Memory is not one of the five senses. Memory includes all of them.

My sculpture allows me to reexperience fear, to give it a physicality, so that I am able to hack away at it. I am saying in my sculpture today what I could not make out in the past. It allows me to reexperience the past, to see the past in its objective and realistic proportions.

-both quotes, Louise Bourgeois, August 1997

A suspended group of cast stuffed animals, looking forlorn yet still hopeful, swing gently in the air in one corner of the gallery, bits of their well-worn fur still clinging to their little bodies, while a stark series of shaky black-and-white drawings of clock faces stare back at them from across the way. Time seems to have come to a weird sort of stop in them, or maybe it is just a halting pause. Memory and the passage of time are central themes to painter Roberta Paul and sculptor Amy Podmore, who explore them with humor and poignancy in this two-person exhibition that brings together two-dimensional work by Paul and three-dimensional work by Podmore.

Roberta Paul is a Boston-based painter whose new work is based on a series of small clock faces drawn by the artist’s father on a daily basis over the course of the past year. Paul uses these haunting images as a basis for her own investigation into portrayals of time and its relation to the body, working with personal, scientific and art historical representations of time to map her course.

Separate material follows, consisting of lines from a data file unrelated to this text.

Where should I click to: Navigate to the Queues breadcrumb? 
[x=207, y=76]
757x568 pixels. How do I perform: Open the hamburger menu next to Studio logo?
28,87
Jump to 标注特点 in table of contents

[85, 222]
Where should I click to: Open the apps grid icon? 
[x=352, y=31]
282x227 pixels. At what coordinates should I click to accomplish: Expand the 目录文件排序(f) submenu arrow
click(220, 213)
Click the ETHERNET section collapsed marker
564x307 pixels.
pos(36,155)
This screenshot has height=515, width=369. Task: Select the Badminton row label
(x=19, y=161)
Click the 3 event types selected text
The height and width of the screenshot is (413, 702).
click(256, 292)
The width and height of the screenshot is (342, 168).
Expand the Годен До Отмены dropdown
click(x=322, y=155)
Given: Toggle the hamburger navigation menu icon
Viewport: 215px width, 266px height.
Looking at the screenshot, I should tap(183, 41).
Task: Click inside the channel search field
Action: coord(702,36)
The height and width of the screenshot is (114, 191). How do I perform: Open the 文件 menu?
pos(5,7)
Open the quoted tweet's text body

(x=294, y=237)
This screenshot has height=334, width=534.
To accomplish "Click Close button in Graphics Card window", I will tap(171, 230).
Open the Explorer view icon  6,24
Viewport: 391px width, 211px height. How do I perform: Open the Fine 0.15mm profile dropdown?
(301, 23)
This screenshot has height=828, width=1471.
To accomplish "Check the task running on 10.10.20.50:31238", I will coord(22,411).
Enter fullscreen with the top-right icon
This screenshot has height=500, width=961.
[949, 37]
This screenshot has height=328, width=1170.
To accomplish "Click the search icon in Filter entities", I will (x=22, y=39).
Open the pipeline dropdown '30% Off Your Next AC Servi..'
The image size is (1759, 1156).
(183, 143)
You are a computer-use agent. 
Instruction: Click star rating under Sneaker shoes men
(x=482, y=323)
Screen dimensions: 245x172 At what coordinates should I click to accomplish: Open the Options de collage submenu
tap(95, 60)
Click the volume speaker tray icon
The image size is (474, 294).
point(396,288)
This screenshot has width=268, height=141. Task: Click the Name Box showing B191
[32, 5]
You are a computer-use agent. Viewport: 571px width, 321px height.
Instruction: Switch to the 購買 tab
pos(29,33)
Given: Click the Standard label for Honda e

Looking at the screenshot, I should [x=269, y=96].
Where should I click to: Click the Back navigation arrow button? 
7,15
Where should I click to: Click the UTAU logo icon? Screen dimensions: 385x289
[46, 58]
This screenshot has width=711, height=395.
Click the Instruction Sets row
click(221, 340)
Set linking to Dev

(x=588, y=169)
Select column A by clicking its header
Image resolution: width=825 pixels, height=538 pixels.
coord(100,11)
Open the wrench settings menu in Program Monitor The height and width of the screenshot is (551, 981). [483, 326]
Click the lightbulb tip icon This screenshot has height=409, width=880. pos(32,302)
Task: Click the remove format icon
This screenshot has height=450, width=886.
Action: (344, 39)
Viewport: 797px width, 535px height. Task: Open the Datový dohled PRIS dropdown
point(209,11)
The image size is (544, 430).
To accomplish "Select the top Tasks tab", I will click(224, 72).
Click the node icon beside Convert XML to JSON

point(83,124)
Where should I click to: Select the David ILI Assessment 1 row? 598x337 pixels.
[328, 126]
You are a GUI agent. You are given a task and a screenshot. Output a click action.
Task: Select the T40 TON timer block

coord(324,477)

The artist’s hand is literally tied to her own past as she retraces her father’s marks, integrating them with her own imagery and also with found historical imagery. In this way, the artist conflates history and the individual’s struggle to apprehend, and perhaps to outdistance, time. Paul attended Skidmore College in Saratoga Springs, New York, and received her M.F.A. from the University of North Dakota in Grand Forks, North Dakota. Her work has been widely exhibited.

Amy Podmore zeros directly in on our experience of our own bodies in relation to the physical world (both natural and man-made) around us, and on the changes effected by time, emotion, memory and imagination. Podmore casts familiar objects -- from found stuffed animals to her own children and dogs -- to create sculpture and installations that focus attention on transience and transformation, to stir up our anxiety about our own temporality, and to provide humorous insight into these subjects. Whether offering resurrection to the outgrown or abandoned stuffed animals, or posing her dog's hindquarters as a bright-colored "trophy," Podmore allows us the cartoon possibility that we will survive our physical vulnerability. Podmore attended the Skowhegan School for Painting and Sculpture in Skowhegan, Maine, and received her M.F.A. from the University of California at Davis. Her work is featured in The Lois Foster Exhibition of Boston Area Artists curated by Lelia Amalfitano and Jennifer Gross at the Rose Art Museum at Brandeis University in Waltham, MA, which is on view concurrently with our exhibition.

ALLSTON SKIRT GALLERY is located at 129 Braintree Street in Allston, second floor, near Able Rug and the Sports Depot. We are open Wednesday through Saturday, from noon - 5 p.m., and by appointment. For more information, please call Randi Hopkins or Beth Kantrowitz at 617-254-7027.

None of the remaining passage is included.